"if you would."
"Very well," she growled and sat. "I'll bite."
"Nothing new with that, Margaret," Admiral Rich muttered.
She shot him a piercing glare, but said nothing.
The three officers scanned the document.
Captain Gibson sighed explosively and pushed the tablet away. "Spartans," he said. "Yes, we're all familiar with their operational record. Very impressive." From the scowl on his face, it was clear "impressed" was not what he was feeling.
"And," Rich commented, "we already know your feelings
about this program, Colonel. I hope you did not bring us here to try and once again shut the Spartans down."
"No," Ackerson replied. "Please scroll to page twenty-three, and my purpose will become clear."

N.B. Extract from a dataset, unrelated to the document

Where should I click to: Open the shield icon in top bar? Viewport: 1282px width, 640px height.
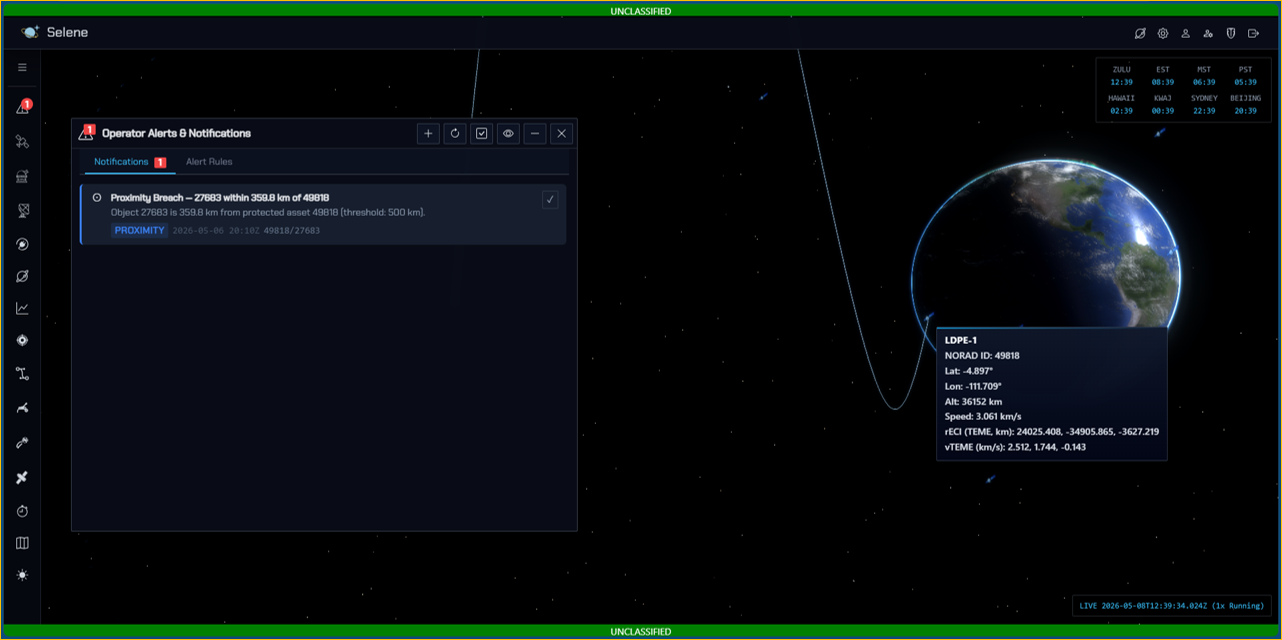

They reluctantly examined his report.
Captain Rich's brows shot up. "I've never seen these figures before… MJOLNIR suit construction, maintenance staff, and recent upgrades to their microfusion plants. Christ! You could build a new battle group for what Halsey is spending."
Vice Admiral Parangosky did not glace at the figures. "I've seen this before, Colonel. The Spartans are the single most expensive project in our section. They are, however, also the most effective. Come to the point."
"The point is this," Ackerson said. Sweat trickled down his back, but he kept his voice even. If he didn't sell this, Parangosky might roll over him, and he'd find himself busted to sergeant and patrolling some dusty frontier world. Or worse.
"I'm not suggesting that we shut the Spartans down," he continued and gestured broadly with both hands. "On the contrary, we're fighting a war on two fronts: rebels eroding our economic base in the outer colonies; and the Covenant, who, as far as we know, are committed to the total annihilation of humanity." Ackerson straightened and met Gibson's, Rich's, and then Parangosky's gazes. "I'm suggesting we need more Spartans."
The smallest flicker of a smile played over Vice Admiral Parangosky's thin lips.
"Crap," Rich muttered. He took a draw from his whiskey flask. "Now I've heard everything."
"What's your angle, Colonel?" Gibson demanded. "You've been on record against Dr. Halsey's SPARTAN-IIs since she started the program."
"I have," Ackerson said. "And I still am." He nodded to the readers. "Screen forty-two please."
They tabbed ahead.
"Here I detail the flaws of Halsey's undeniably 'successful' program," Ackerson said. "High cost, an absurdly small gene-candidate pool, inefficient training methodologies, far too few final units produced—not to mention her dubious ethics of using flash cloning procedures."
Parangosky scrolled ahead. "And you are proposing… ah, a SPARTAN-III program?" Her cast-iron expression didn't betray a hint of emotion.
"Consider the SPARTAN-IIs a proof-of-concept prototype," Ackerson explained. "Now it is time to shift into production mode. Make the units better with new technology. Make more of them. And make them cheaper."
"Interesting," she whispered.
He sensed he was getting through to her, so he pressed on.
"The SPARTAN-IIs have one additional feature that makes them undesirable for our purposes," Ackerson said. "A public presence. Although classified top secret, stories have leaked throughout the fleet. Just a myth at this point, but Section Two has plans to disseminate more information, and soon go public with the program."
"What!?" Rich pushed back from the table. "They can't release details of a top-secret—"
"To boost morale," Ackerson explained. "They'll build the legend of the Spartan. If the war goes as projected with the Covenant, we will certainly need drastic measures to maintain confidence among the rank and file."
"That means these Spartans will have to be, what, protected?" Rich asked incredulous. "If they're all dead, that makes a psy-ops campaign kind of moot, don't it?"
"Not necessarily, sir," Gibson remarked. "They can be dead, just not a secret."